Le mouvement #MusicToo a mis en lumière les agressions sexuelles dans la musique mais d'autres combats restent à mener selon les femmes du secteur en France, qui jugent leur légitimité encore trop attaquée et se disent oubliées dans les organigrammes #AFP https://t.co/9TABqX4Fld pic.twitter.com/BosrBBw8lC
— Agence France-Presse (@afpfr) October 18, 2021
De nombreux noms d’agresseurs cumulant de nombreuses accusations ont ainsi été révélés. Le rappeur Retro X (les accusations à son encontre ont ensuite entraîné le licenciement du directeur marketing du label Because Music), le musicien électronique Boy Racer, le label de rock strasbourgeois Deaf Rock Records, le parolier Yohann Mallory, le tourneur metal Rage Tour, ou encore Patrick Bruel. Sans compter des accusations qui ne sont pas directement reliées à MusicToo, mais apparues dans ce contexte de libération de la parole. Le patron de Def Jam France, le rappeur Naps, Roméo Elvis, un membre de Salut C’est Cool, le rappeur Moha La Squale, et d’autres encore. En parallèle, de nombreuses artistes ont pris la parole sur le sujet, parfois pour dénoncer des violences qu’elles ont subies, dont Flore Benguigui de L’Impératrice, Pomme, Suzane, ou Christine And The Queens.
Tout ceci a entraîné des changements dans le secteur. Du côté du Centre National de la Musique, les aides versées aux acteurs impliqués sur ces sujets sont passées de 200 000 à un million d’euros. Quant aux autres acteurs, leur versement de subventions est désormais conditionné à la signature d’un protocole destiné à limiter au maximum les risques d’agression, et surtout à faciliter leur signalement.
Plus largement, il est désormais rare de voir une convention ou un événement sans que le sujet soit abordé, via des tables rondes et conférences. De nombreux podcasts ont également émergé, comme Heavystériques pour la scène metal, renforçant la sensibilisation. Dans leur communiqué, les membres de MusicToo renvoient également vers les nombreux autres collectifs ayant émergé ces derniers mois : Balance Ta Scène, Consentis, Les Catherinettes, D.I.V.A. et bien d’autres.
Malgré tout, comme le soulignait Libération en septembre dernier, la révolution se produit lentement.
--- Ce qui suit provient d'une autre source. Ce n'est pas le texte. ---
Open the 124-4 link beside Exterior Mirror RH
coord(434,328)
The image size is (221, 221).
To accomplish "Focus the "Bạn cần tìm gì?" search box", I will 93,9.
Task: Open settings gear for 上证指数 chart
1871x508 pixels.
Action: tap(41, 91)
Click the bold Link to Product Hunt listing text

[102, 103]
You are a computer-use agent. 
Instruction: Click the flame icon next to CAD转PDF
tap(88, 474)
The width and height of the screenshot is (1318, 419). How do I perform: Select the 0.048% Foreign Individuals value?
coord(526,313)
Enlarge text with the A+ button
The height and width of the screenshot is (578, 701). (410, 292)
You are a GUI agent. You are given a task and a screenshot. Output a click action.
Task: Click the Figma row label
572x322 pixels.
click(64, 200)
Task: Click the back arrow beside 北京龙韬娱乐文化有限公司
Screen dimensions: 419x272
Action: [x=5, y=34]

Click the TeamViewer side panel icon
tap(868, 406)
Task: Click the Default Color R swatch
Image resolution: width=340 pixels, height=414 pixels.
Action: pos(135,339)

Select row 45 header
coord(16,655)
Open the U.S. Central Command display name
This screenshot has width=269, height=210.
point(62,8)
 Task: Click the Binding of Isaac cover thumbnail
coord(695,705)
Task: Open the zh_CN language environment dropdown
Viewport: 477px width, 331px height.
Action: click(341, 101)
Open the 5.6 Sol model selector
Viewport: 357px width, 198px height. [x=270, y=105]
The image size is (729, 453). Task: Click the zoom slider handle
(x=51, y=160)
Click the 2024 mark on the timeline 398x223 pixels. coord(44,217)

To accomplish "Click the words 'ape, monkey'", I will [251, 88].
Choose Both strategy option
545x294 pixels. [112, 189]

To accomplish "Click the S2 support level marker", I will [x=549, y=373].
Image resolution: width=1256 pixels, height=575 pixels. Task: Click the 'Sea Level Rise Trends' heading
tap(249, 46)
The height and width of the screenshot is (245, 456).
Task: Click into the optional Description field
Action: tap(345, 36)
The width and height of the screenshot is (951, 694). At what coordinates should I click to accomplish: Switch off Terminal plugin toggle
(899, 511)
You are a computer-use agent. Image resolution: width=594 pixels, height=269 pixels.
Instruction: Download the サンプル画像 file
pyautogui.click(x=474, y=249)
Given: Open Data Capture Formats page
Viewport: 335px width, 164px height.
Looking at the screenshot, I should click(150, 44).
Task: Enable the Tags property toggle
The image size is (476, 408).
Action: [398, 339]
S’il est clairement mis en avant que le problème est structurel, cela veut donc dire que les majors et les personnes aux plus hauts postes de responsabilité ont leur rôle à jouer. Mais la majorité reste plutôt silencieuse, bien que les demandes d’employés se multiplient, notamment pour avoir des discussions et formations sur le sujet. Pour Lola Levent, manageuse, journaliste et créatrice de D.I.V.A. : «Le bilan de cette année reste mitigé, car comment savoir si les mea-culpa, souvent défaillants, des artistes agresseurs, seront source de remise en question et de changement ? ». Le chemin est encore long, c’est certain. MusicToo aura été un premier pas.